Page excerpt
◆ ◆ ◆ ◆ ◆ ◆ ◆

By Andy Bartlett
Love. Betrayal. Drama. Backstabbing. Assassination.
The story of legendary Ojibwe Chief Hole in the Day has all of those elements and more. Through his writing and, hopefully soon, through a feature film, Bemidji State University’s Dr. Anton Treuer is working to keep the chief’s legend alive.
Treuer, a professor of Ojibwe in BSU’s Department of Languages and Indigenous Studies, penned “The Assassination of Hole in the Day,” considered the definitive biography of the chief, in 2010 and has told and retold the tale in dozens of appearances promoting the book from coast to coast.
Assembled through meticulous research of historical documents and by carefully gathering and incorporating oral histories, the book explores the entwined stories of Hole in the Day the Younger and his father, Hole in the Day the Elder. Born in 1825, the younger Hole in the Day grew to become a renowned politician and diplomat, skillfully negotiating treaties with the U.S. government, traders in the region, and with Ojibwe and Dakota tribes in and around Minnesota. Following the death of his father, Hole in the Day staked his claim as head chief of all Ojibwe — a position the U.S. government recognized, but many Minnesota Ojibwe did not.
During the 1862 Dakota War, Hole in the Day spread false rumors that the U.S. government was conscripting Ojibwe men to fight in the civil war in efforts to encourage native people to join with the Dakota and attack white settlers. He flirted with the idea of joining the conflict himself, which included threats to attack Fort Ripley.
He later helped negotiate the 1867 Treaty with the Chippewa Indians of the Mississippi, which led to the creation of the White Earth reservation, which Hole in the Day envisioned as a home for all Minnesota Ojibwe.
The next year, in 1868, a group of traders, fearful that Hole in the Day would keep them out of White Earth and damage their businesses, solicited — but ultimately never paid — assassins, who would shoot him to death in Crow Wing while en route to Washington D.C. for a treaty negotiation.
“It’s a fantastic story with every kind of human drama you can imagine,” Treuer said.
Now, plans are in the works to develop the story into a full-length feature film.
In March, Treuer and the Mille Lacs Band of Ojibwe announced a partnership with Debwe Films to produce the film, with the band agreeing to fund development of the screenplay. Treuer also announced that Oscar-winning producer and screenwriter Dave Franzoni, who co-wrote and produced 2000 Best Picture recipient “Gladiator” and wrote the screenplay for Steven Spielberg’s 1997 film “Amistad,” had been hired to draft the screenplay.

◆ ◆ ◆ ◆ ◆ ◆ ◆

[Word and element locating data]
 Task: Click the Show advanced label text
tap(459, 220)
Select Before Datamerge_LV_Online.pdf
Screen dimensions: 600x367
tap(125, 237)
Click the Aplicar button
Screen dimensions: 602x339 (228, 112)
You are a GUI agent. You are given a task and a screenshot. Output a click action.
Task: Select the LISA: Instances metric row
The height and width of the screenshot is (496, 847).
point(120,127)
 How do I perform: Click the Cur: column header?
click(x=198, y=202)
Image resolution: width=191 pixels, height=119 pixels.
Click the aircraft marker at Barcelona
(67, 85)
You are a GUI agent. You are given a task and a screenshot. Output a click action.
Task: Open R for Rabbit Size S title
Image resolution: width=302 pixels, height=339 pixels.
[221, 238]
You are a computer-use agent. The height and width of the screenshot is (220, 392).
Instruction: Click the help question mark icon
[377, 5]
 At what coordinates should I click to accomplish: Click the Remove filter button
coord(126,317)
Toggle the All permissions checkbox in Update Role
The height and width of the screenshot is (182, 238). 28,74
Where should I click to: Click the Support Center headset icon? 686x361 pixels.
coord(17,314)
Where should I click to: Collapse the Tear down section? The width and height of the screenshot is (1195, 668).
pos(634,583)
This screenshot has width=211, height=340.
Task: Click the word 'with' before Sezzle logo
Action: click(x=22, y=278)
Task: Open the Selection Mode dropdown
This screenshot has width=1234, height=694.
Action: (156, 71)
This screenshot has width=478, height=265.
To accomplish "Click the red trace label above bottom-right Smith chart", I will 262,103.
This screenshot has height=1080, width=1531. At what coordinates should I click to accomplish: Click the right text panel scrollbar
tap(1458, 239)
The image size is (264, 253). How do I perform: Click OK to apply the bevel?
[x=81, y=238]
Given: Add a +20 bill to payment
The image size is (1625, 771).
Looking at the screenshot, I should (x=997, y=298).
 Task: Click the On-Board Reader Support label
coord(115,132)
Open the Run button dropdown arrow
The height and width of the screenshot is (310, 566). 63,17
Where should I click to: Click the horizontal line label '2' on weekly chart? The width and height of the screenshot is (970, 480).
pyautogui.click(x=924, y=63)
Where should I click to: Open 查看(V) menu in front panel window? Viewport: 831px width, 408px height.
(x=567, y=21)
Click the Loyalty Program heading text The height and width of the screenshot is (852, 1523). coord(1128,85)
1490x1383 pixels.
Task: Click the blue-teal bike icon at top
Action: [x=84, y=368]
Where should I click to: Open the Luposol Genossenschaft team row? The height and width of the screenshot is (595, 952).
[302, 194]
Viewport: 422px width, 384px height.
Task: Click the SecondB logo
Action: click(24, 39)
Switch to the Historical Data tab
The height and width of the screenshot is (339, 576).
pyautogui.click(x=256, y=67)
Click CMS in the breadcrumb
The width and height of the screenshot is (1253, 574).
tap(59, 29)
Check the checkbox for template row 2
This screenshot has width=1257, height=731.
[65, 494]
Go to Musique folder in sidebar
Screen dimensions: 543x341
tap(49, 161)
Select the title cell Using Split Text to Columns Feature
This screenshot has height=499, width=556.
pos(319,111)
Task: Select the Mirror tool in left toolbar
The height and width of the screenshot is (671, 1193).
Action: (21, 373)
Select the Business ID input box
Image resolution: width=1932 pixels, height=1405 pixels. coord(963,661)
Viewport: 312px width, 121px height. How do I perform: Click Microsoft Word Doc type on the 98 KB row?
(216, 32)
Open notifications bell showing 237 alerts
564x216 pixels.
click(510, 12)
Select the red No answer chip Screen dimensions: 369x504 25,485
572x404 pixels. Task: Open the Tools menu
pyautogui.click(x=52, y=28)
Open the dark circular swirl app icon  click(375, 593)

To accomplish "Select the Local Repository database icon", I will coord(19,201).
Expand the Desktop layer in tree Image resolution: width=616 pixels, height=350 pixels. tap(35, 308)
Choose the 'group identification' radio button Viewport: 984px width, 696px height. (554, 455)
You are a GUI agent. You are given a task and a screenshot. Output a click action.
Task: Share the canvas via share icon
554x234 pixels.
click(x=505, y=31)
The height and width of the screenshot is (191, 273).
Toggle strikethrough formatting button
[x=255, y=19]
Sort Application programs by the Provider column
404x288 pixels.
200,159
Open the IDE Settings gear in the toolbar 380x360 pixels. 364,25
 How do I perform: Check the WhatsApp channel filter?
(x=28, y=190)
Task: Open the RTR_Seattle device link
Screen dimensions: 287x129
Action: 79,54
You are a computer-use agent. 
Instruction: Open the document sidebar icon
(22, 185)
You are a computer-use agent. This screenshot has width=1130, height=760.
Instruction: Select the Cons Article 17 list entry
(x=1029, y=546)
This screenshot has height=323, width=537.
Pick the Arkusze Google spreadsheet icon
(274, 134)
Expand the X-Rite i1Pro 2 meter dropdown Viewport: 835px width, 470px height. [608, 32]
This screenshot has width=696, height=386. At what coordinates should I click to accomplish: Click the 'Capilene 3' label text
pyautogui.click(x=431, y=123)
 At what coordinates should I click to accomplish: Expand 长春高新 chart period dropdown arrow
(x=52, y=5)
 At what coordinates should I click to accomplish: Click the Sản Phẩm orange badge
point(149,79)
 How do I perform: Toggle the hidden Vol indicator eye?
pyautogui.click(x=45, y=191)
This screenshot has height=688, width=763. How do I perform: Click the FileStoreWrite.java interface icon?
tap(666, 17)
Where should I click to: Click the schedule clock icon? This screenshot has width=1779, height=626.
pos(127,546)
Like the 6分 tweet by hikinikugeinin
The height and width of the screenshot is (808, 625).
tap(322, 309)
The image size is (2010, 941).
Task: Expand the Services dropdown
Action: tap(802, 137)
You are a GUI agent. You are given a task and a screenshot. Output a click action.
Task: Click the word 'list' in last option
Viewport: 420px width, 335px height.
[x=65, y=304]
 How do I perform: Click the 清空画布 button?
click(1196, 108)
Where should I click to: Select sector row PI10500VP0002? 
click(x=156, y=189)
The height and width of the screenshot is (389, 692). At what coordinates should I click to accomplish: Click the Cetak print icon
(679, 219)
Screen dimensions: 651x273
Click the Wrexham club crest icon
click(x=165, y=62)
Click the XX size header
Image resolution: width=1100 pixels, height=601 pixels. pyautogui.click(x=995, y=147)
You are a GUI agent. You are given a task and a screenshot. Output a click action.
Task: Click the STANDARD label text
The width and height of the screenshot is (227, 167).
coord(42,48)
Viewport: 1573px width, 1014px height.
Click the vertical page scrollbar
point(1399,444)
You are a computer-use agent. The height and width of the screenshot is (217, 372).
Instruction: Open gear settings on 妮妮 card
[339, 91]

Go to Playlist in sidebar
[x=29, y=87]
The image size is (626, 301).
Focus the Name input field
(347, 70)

◆ ◆ ◆ ◆ ◆ ◆ ◆

Set exercise 1
Can you sum up the Hole in the Day article in two sentences?
Set exercise 2
Could you resume the Hole in the Day article from the point where it stops?
None of these items is needed here.

Result 1
Dr. Anton Treuer of Bemidji State University wrote "The Assassination of Hole in the Day," considered the definitive biography of the Ojibwe chief, who negotiated treaties, claimed to be head chief of all Ojibwe, and was shot to death in Crow Wing in 1868 by assassins solicited by traders. The Mille Lacs Band of Ojibwe and Debwe Films have partnered with Treuer to develop the story into a feature film, and Oscar-winning screenwriter Dave Franzoni has been hired to draft the screenplay.

Result 2
“It was a series of conversations and probably a year of sorting out details,” Treuer said. “There are lots of mom-and-pop kinds of films and the tools to make your own things, and some of them are getting pretty good — but I wanted to do something bigger.”
Treuer, who began developing “The Assassination of Hole in the Day” as his doctoral thesis at the University of Minnesota, said he has always been able to envision the story’s potential as a film.
“We have something to deliver,” he said. “Most treatment of Native Americans in films has just been caricature — always a tragic ending without fully realized characters or characters with an arc. This is just a really captivating story.“
Even with positive momentum, Treuer knows there remains a long road ahead before a completed film is realized.
“There are no guarantees in this business,” Treuer said. “When we first started this, I would say our chances were less than 1 percent. But, you know, I think we have a shot to pull it together.”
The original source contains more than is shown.